Avukat Zeytun, mahkemenin görevsizlik kararını hangi gerekçelerle aldığını şöyle anlattı:
“Mahkeme, görevsizlik kararını iki nedene dayandırıyor. Kararda, polis memuru sanık S.K.’nın ‘maktulü daha önceden tanımadığı ve böylece kasten öldürme için gereken husumetin daha önceden oluşmadığı’ gibi hukuken açıklanamayan bir neden sundu.
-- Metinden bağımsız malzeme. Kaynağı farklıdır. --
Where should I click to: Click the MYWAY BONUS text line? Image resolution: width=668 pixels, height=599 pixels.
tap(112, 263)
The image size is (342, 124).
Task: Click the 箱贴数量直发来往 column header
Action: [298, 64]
“Toplumsal olaylarda bu ve benzeri birçok ölüme tanık olduk. Oysa bu kez mahkeme, kamu görevlisinin birini kasten öldürmesini için tanıyor olması, husumetinin varlığı gibi gerekçeler öne sürdü.
“Oysa dosyada polis ve eylemcilere müdahale eden ekibin davranışları, öldürme şekli, olayın oluş şekli gözönünde bulundurulduğunda sanığın açık şekilde sivil vatandaşı öldürme kastıyla hareket ettiği çok açık. Bugünkü itiraz dilekçemizde de bunu belirttik.
“Mahkeme kararının tipik kamu görevlisi koruyan zihniyetin bir ürünü olduğunu görüyoruz.”
“Anons ettiyse kasten öldürmemiştir” iddiası
Abdullah Zeytun, ağır ceza mahkemesinin görevsizlik kararını vermesinin ikinci nedeninin de, “polisin Öner’e çarptıktan sonra “bir kişinin aracın altında kaldığını” anons etmesi olduğunu söyledi:
“Dosyadaki otopsi tutanakları, tanık beyanları uzman görüşleri ve olay esnasında 112’yi arayan kadının savcılıktaki görüşme tutanakları değerlendirildiğinde, olayın kasten öldürme olduğu sabitti. Zaten asliye ceza mahkemesi de bu delillere binaen görevsizlik vermişti.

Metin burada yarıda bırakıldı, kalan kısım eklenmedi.